A cada dia que passa em penso mais em como o amor é, o que ele representa e como ele age em nossas vidas. É meiomaluco pensar nas duas possibilidades amorosas que encontramos: de um lado o amor é uma caixa que só tem um buraco - de onde as pessoas saem e entram quando o amor acaba ou começa; de outro lado o amor é como um descampado de perder de vista, onde plantamos nossas sementes e trabalhamos o sentimento e aqui, não há lugar para se esconder. Se de um lado o Amor se fecha em circuitos herméticamente fechado em condições normais de temperatura e pressao, de outro ele deixa abertas possibilidades posteriores que - de fato - existem, desse modo, o ato de amar é livre e constante.
Agora pensando na atual conjuntura amorosa existente, em qual tipo de amor escolhemos viver? Naquele, óbvio, que reduz as possibilidades à zero, por puro egoísmo do ser que ama. A diversidade existente no mundo não contempla as várias formas de amar e por isso, somos sempre levados à dilemas morais sociamente inaceitáveis.
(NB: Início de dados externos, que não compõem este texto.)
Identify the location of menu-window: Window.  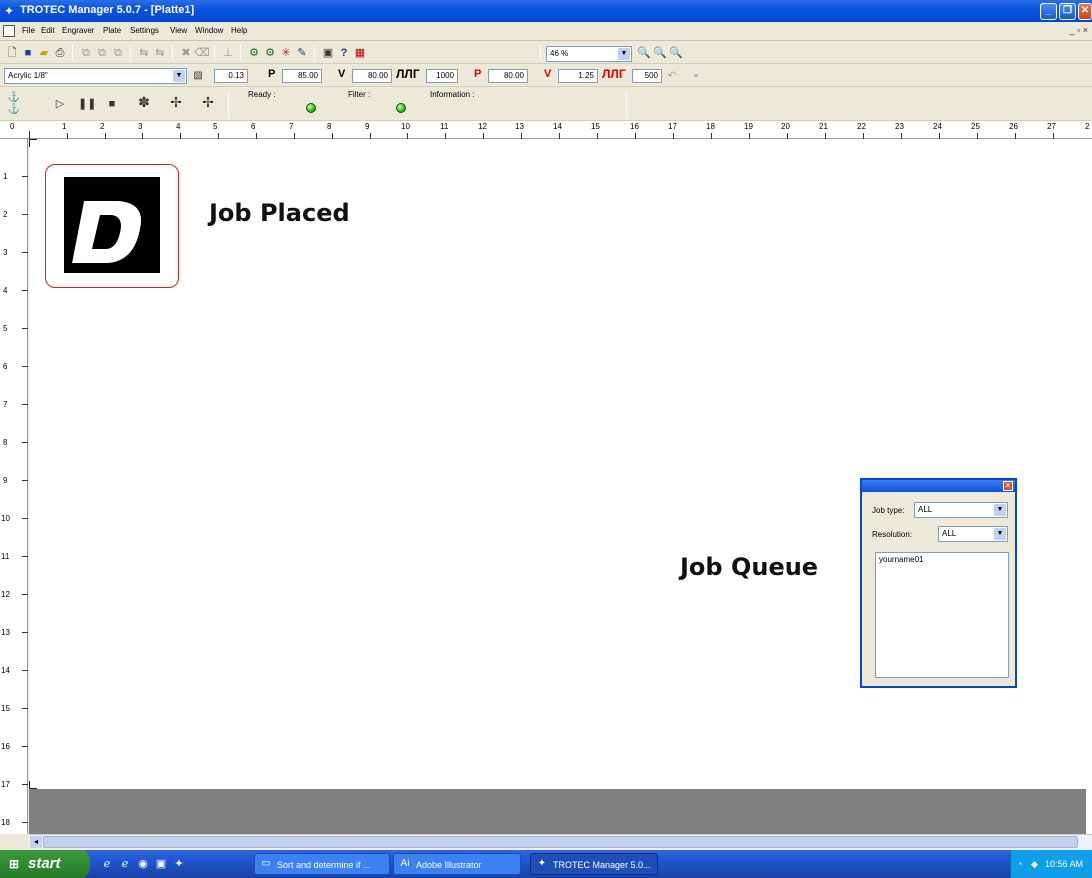
(209, 30).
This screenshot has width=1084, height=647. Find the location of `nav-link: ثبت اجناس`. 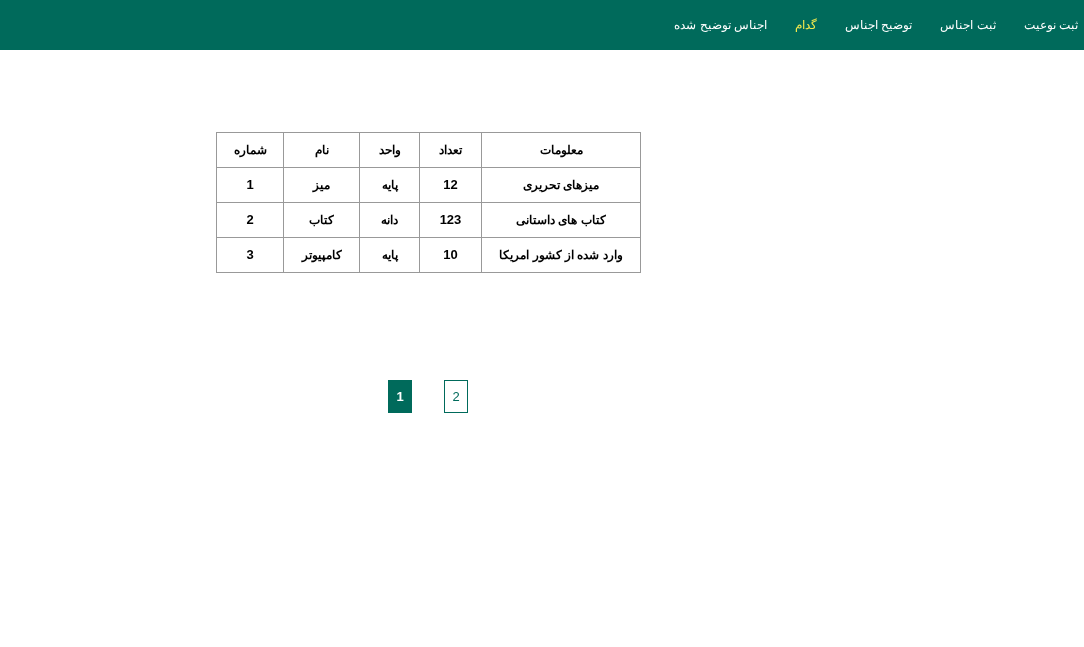

nav-link: ثبت اجناس is located at coordinates (968, 25).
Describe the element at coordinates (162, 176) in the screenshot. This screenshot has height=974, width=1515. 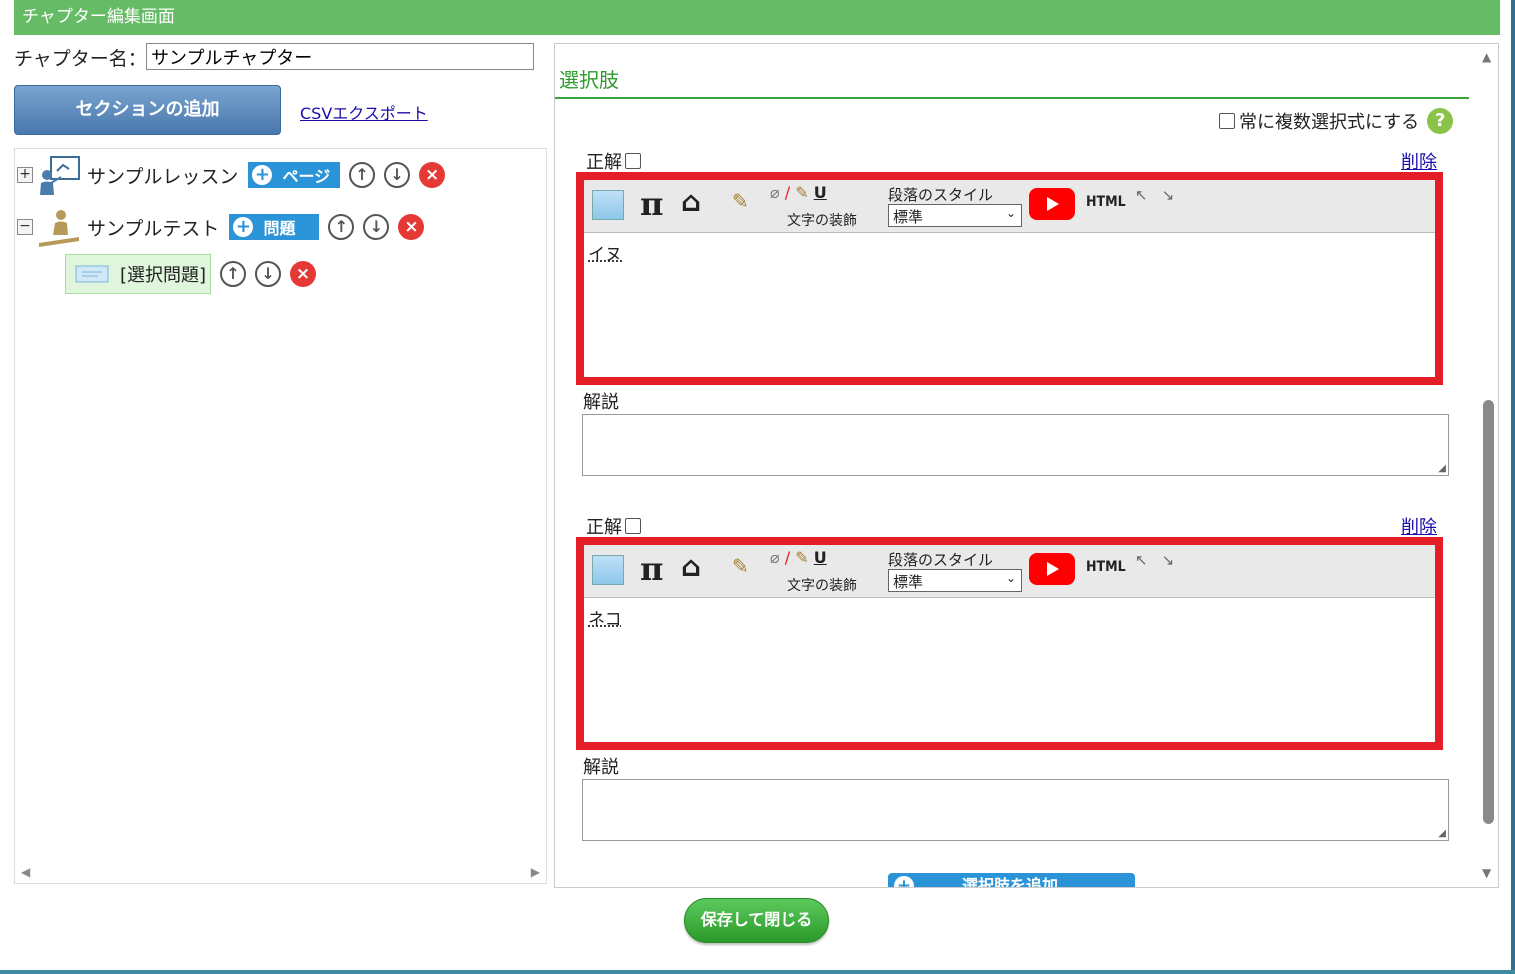
I see `tree-node-label: サンプルレッスン` at that location.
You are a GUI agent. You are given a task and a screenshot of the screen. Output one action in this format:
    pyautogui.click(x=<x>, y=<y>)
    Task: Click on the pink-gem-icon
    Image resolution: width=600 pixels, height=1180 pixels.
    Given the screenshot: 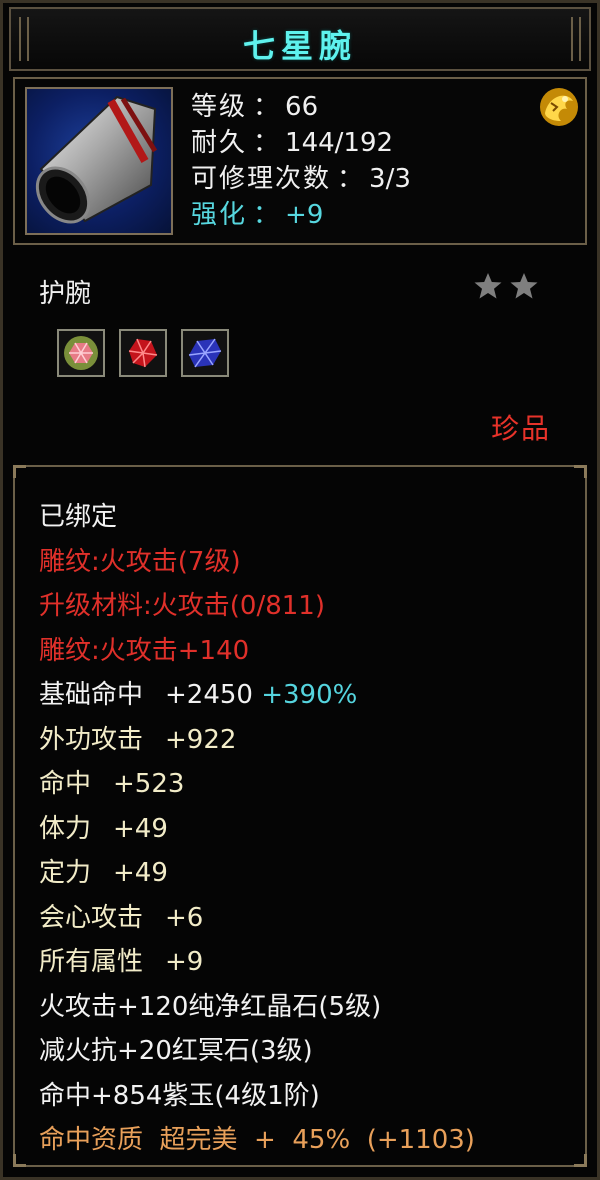 What is the action you would take?
    pyautogui.click(x=81, y=353)
    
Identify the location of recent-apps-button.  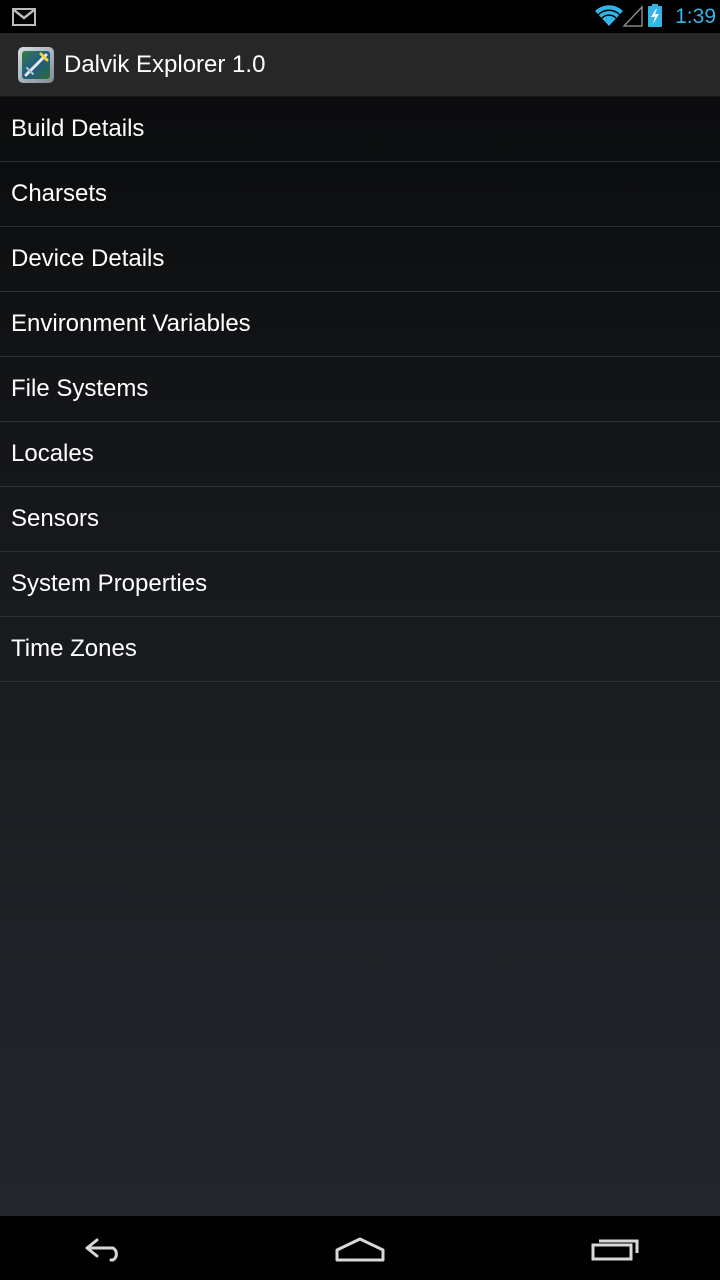
(615, 1248).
Resumindo é: arcamos com as consequencias de nossos atos, sabendo correr o risco de perder um dos seres amados.
E assim caminha a humanidade...
2 comentários:
Não acho outra forma de lhe comunicar...
Gostaria de utilizar um dos seus textos, sobre amizade, em outro Blog - Cotidiano Filosófico.
Favor, envie-me seu e-mail para contato, provavelmente pedirei outros textos.
Desde já grato, um abraço.
lincolnfer@gmail.com
As multitude de formas de amar... Realmente o egoísmo desempenha um papel constante nas relações, e é uma pena que um dos sentimentos mais belos seja colocado num circuito fechado. Mas isso pode mudar, apenas por desenhar a realidade das coisas e mostrar a vontade de amar em rainbow ways. O amor pode tudo, mas não consegue ficar fechado. As coisas mudam... ainda bem.